Menard head cashier Sandra Guzman referred to the cart as “an unattended.” (5/13/24 Tr. at 79.)

At the time of the incident, Tami House was working as a front-end cashier. (5/13/24 Tr. at 15.) She did not witness Plaintiff tripping and falling but heard the sound of her dropping cans of pet food. (Id. at 28-29.) Ms. House assisted Plaintiff after her fall, helping her pick up the cans of food she had dropped. (Id.) Before Plaintiff's fall, Ms. House did not see the cart or the pole, testifying that all she heard were some “cans or loud noise at the . . . something falling at the end of my aisle.” (Id. at 29.) She further testified that “[t]here was a cart there when we were standing there picking things up but I . . . really didn't notice anything about the cart in particular.” (Id. at 34.) She did not see the pole protruding from the cart while helping Plaintiff pick up her pet food. (Id. at 35.)

Ms. House testified that Menard had four different types of carts for customers to use: smaller grocery carts for older guests, large grocery carts, plywood flatbeds, and “two types of rail carts.” (5/13/24 Tr. at 23.) The parties agree that type of cart involved in Plaintiff's incident was a rail cart. (5/14/24 Tr. at 202; JX 6K.)
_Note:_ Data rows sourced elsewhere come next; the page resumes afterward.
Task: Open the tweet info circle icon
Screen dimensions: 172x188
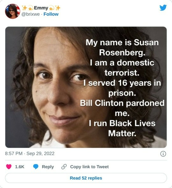Action: pos(163,154)
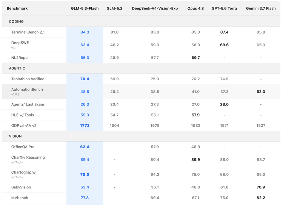Image resolution: width=283 pixels, height=205 pixels.
Task: Click the GLM-5.3-Flash column header
Action: (85, 8)
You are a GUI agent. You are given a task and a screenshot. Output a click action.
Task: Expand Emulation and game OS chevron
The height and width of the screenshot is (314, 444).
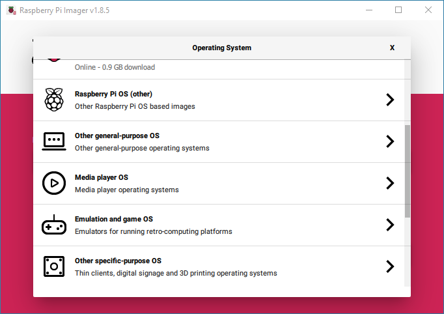pos(390,225)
According to Plaintiff, when she spoke with Ms. House after she fell, Ms. House “was upset” and “very sarcastic and angry” about the customer who left his cart in the aisle and commented that she thought the customer “was never going to come back.” (5/14/24 Tr. at 267.)

Menard employee Sandra Guzman was working as head cashier on the day of the incident. (5/13/24 Tr. at 75.) Before Plaintiff's fall, she saw the very top part of the rail cart from her position at the front of the registers but could not see the bottom part because it was behind a register door closing off a checkout aisle that was not in service. (Id. at 77-78.) When she saw the cart in person, she did not know how long it had been at the endcap or when the customer had left it. (Id. at 78, 79; 5/14/24 Tr. at 240.) After she saw the top part of the rail cart sitting alone, Ms. Guzman monitored the cart and the activity of the guest who had left the cart. (5/14/24 Tr. at 224, 225.)
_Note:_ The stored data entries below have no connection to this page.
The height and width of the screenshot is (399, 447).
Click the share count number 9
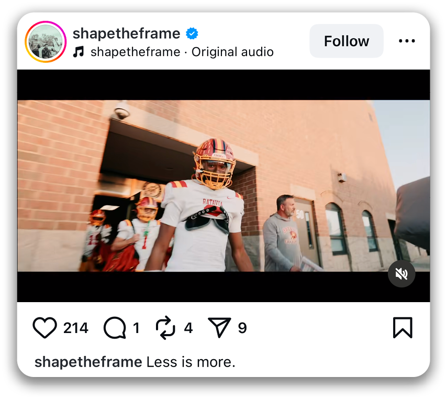click(242, 328)
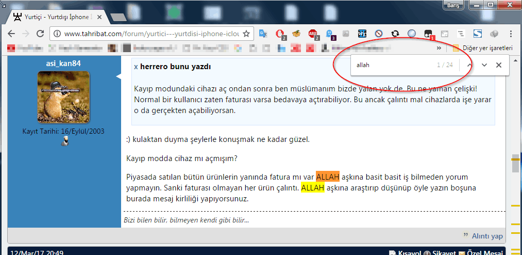The image size is (522, 255).
Task: Open the asi_kan84 user profile link
Action: 63,63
At one point prior to Plaintiff's fall, Ms. Guzman saw the customer walk away from the cart and walk to the left, near “shelving,” at which point she knew the cart was “an unattended.” (5/13/24 Tr. at 79, 81.) Ms. Guzman testified that she did not leave her station to go check the cart because she did not think “there would be any danger for it being to my guests or my friends as team members.” (Id. at 80.) She testified that she did not know for certain that there were no hazards associated with the cart, but if she had thought there was anything dangerous, she would have gone to check it out. (Id.) Ms. Guzman did not see the pole from her station. (Id. at 95.) She did not witness Plaintiff tripping or falling. (Id. at 94-95.)

B. Video Evidence

In describing the facts in the light most favorable to Plaintiff, it is important to note several issues that arose concerning the use of video evidence and testimony by witnesses about that video, which was shown to the jury. The final pretrial order identified joint exhibit 1 (“JX1”) as “security camera footage (4 cameras)” (D.E. 136), and thus at the start of trial, the Court was under the impression that there was a single piece of video footage. As trial progressed, it became apparent that there were four separate pieces of video footage from three different cameras: JX1 A (over lane, four minutes), JX1 B (over lane, 12 minutes), JX1 C (RPZ, 16 minutes) and JX1 D (outside, 7 minutes).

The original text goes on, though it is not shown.